In Thailand’s industrial heartland, the workmen who should be constructing dozens of metal and petrochemical products are nowhere to be seen, their tools lying unused.
Legal action brought by environmental activists has brought dozens of projects to a halt until pollution fears have been addressed, seizing up US$9 billion of investment.
The suspended projects at Map Ta Phut are part of a huge industrial estate on Thailand’s eastern seaboard, a vast web of petrochemical, metal and energy plants the size of a city that dwarfs the rural villages surrounding it.
PHOTO: AFP
In those villages, the allegations against the plants are grave — record cancer rates and respiratory disease in the area are blamed on the toxic fumes pumped out from the estate.
“We are not telling the factories to go away, but we want them to control the fumes,” said fruit farmer Noi Jaitang, 71, who suffers from breathing problems that he blames on fumes wafting across the fields to his house.
He said his wife has had cancer of the face twice and that his children are sick from acid rain in the area.
“When I sleep, the fumes go in my eyes, and sometimes I have to stand and stretch just to breathe,” he said.
However, Noi said many others with similar problems were too frightened to complain, because unlike him, they are employed by the factories.
A Thai court in September halted work at 76 projects in Map Ta Phut. Courts have subsequently allowed 20 of them to finish construction.

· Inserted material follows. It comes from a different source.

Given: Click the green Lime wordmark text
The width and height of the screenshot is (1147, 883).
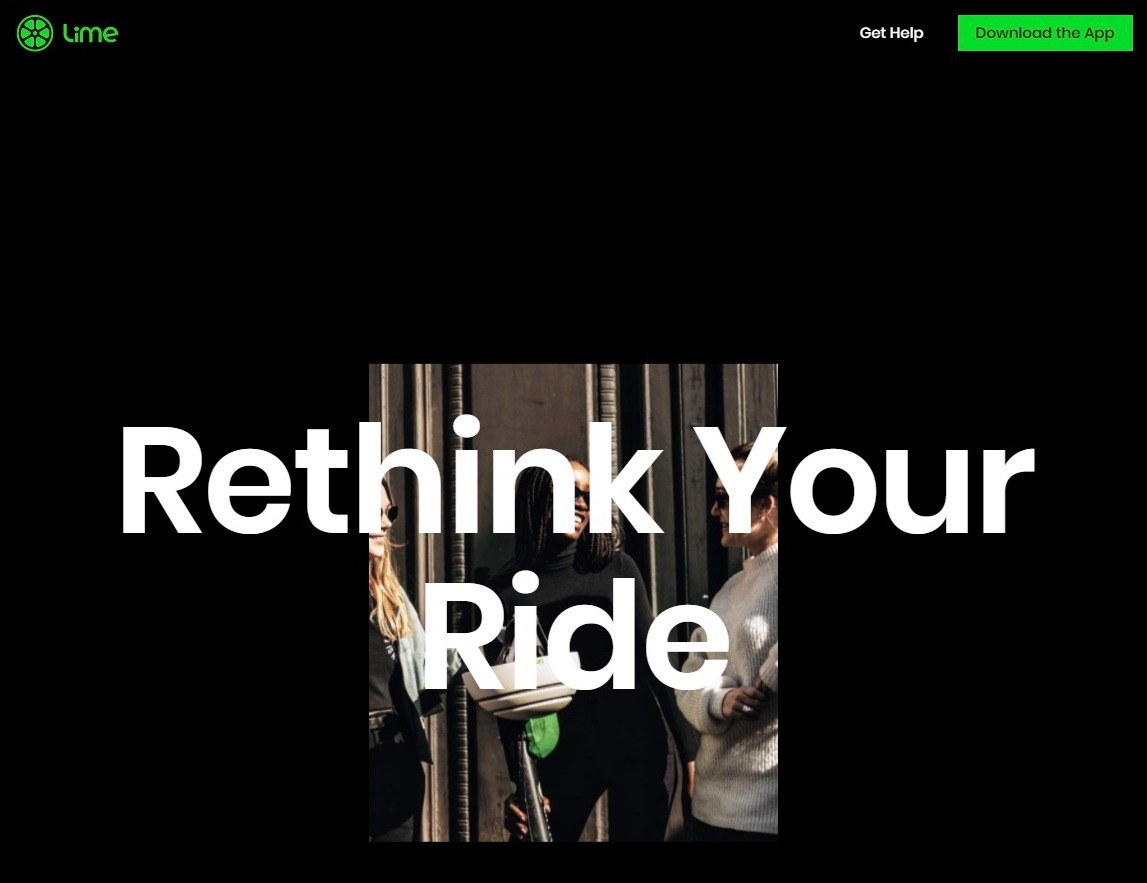Looking at the screenshot, I should [x=90, y=33].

The delays are causing anxiety among investors, however, already rattled by years of political unrest, including a coup, the brief closure of Bangkok’s airports by protesters in 2008 and fresh rallies set for this weekend.
The president of Japan’s External Trade Organization for South and Southeast Asia has said the project suspensions are a bigger turn off than the protests, while Thailand’s finance minister is currently in Tokyo to reassure investors.

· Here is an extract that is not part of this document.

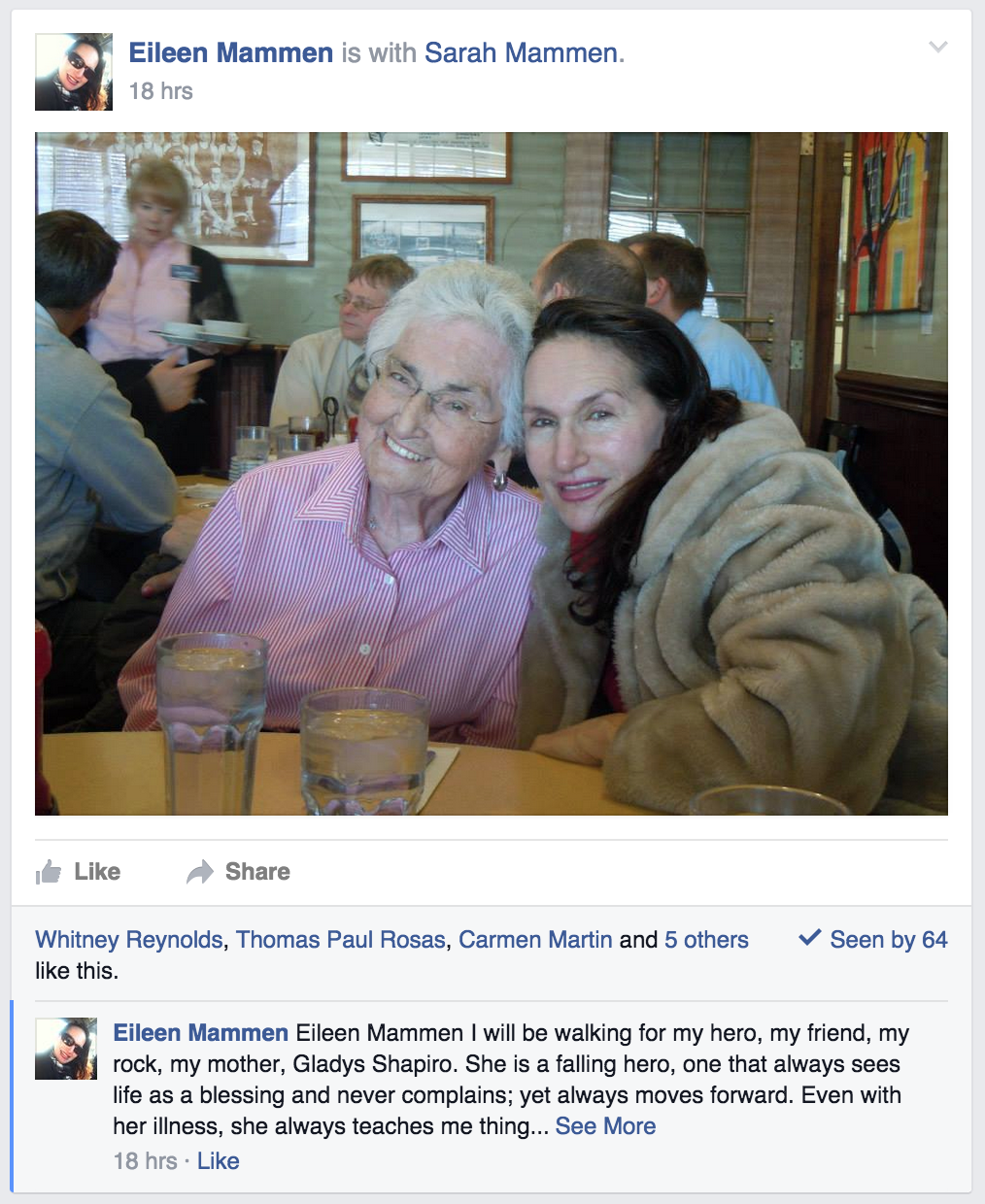Screen dimensions: 985x1204
Task: Open Thomas Paul Rosas' profile
Action: coord(341,940)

Separately, the Bank of Thailand has warned that the row could cut the country’s economic growth by 0.5 percentage points this year and that it presents “major risk factors to the stability of the corporate sector.”
“Investors are concerned, we are all concerned. This is the problem of complying with the new rules,” said Chainoi Puankosoom, president and chief executive of PTTAR, part of the Thai industrial conglomerate PTT PLC.

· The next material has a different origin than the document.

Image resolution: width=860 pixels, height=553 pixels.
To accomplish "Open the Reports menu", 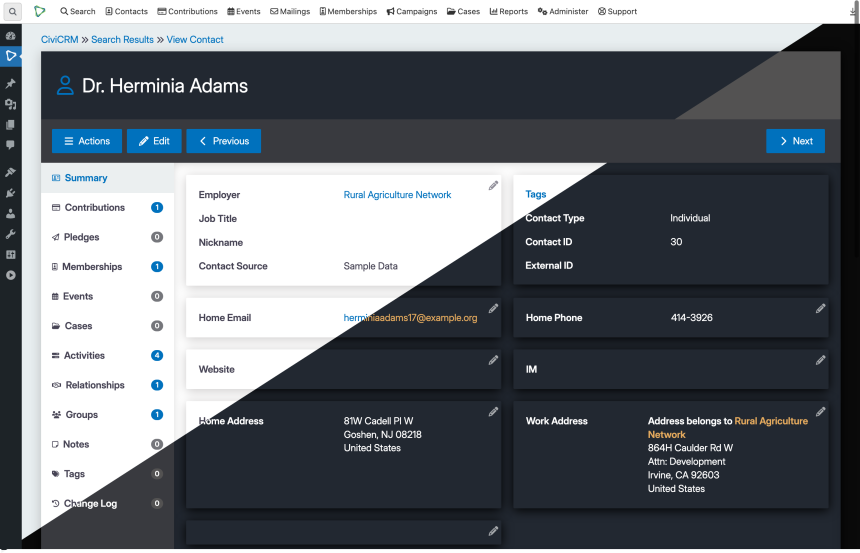I will [x=508, y=11].
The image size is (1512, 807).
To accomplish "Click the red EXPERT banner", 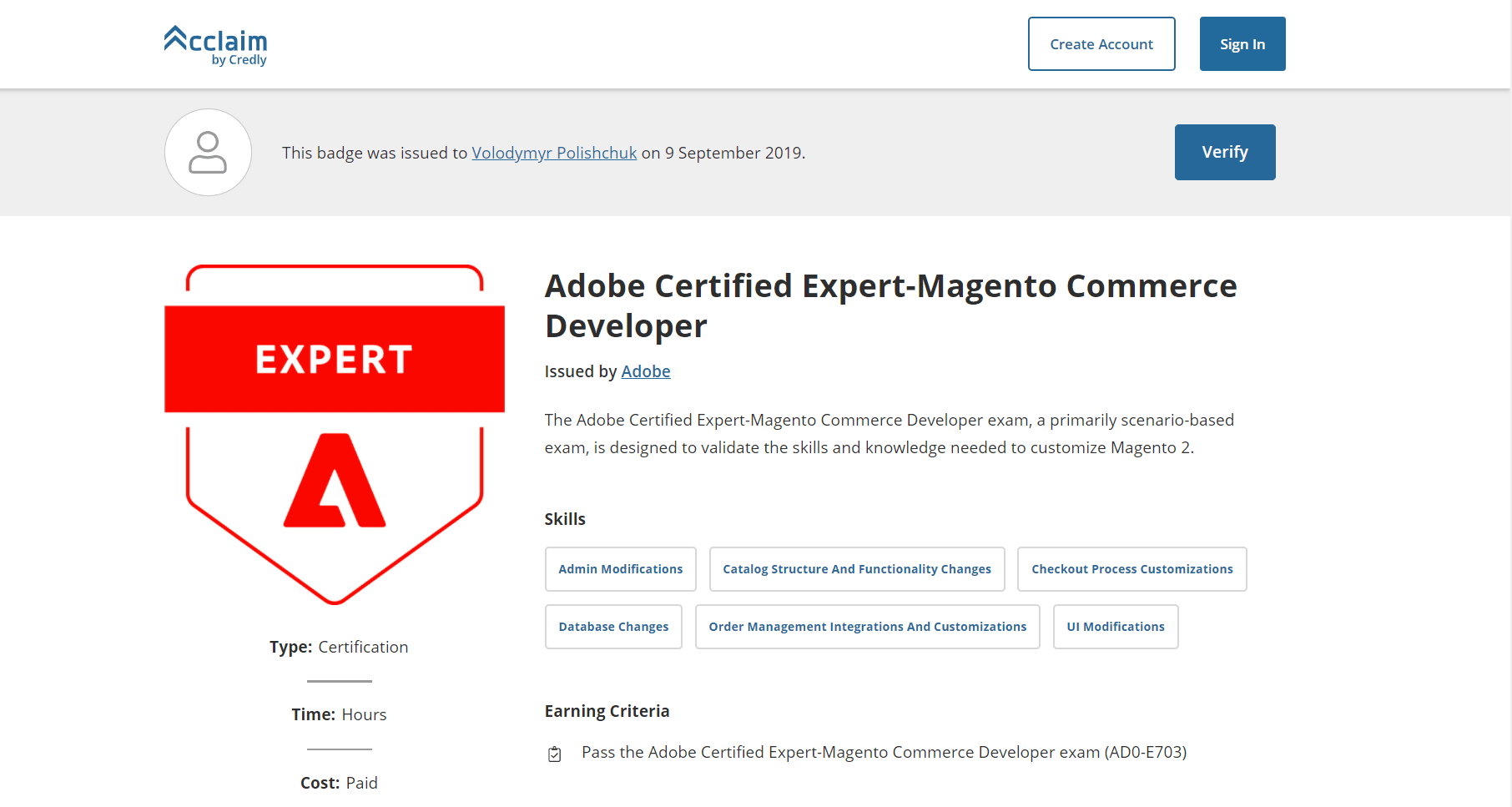I will [335, 359].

PTT accounts for nearly a third of the projects on hold in Map Ta Phut and has said its net profit could fall 5 percent this year and more next year if it cannot resume work.
“When the projects are delayed, we have to renegotiate with our construction workers, renegotiate with our lenders, which all costs us money and delays our operations,” Chainoi said.
The court that initially halted the projects based its decision on tougher rules brought in under a 2007 military-backed Constitution, following the coup that toppled former Thai prime minister Thaksin Shinawatra.
The rules force all firms in Thailand to carry out health assessments and hold public consultations before beginning new works to prove they will cause no environmental damage.
The companies complain, however, that the new regulations are unclear and costly.
This angers lawyer Srisuwan Janya, a former student activist and campaigner for better pollution controls who helped win the initial injunction that stopped work at Map Ta Phut.
“The government is not sincere in following the Constitution,” Srisuwan said. “I’m not denying development, but development should be based on standards, not just ‘come and take.’”
Heavy pollution from the estate was first noticed in the 1980s, but it wasn’t until 1997 that villagers began to form a green movement after children attending a neighboring school were taken ill.
The school was moved out of the area and further scientific research was carried out. The National Cancer Institute in 2003 found that the highest rates of cancer in Thailand were in Rayong Province, where Map Ta Phut is located.
Lawyer Srisuwan said he would back the villagers all the way, whatever the economic consequences may be.
He said he retaliated for the government’s successful appeals against some of the suspensions by lodging a further nine complaints with Thailand’s administrative court, and said he was working on more than 170 other new cases.
“Don’t talk with me about the economy. I’m ready to fight every organization so that these people can receive justice,” he said.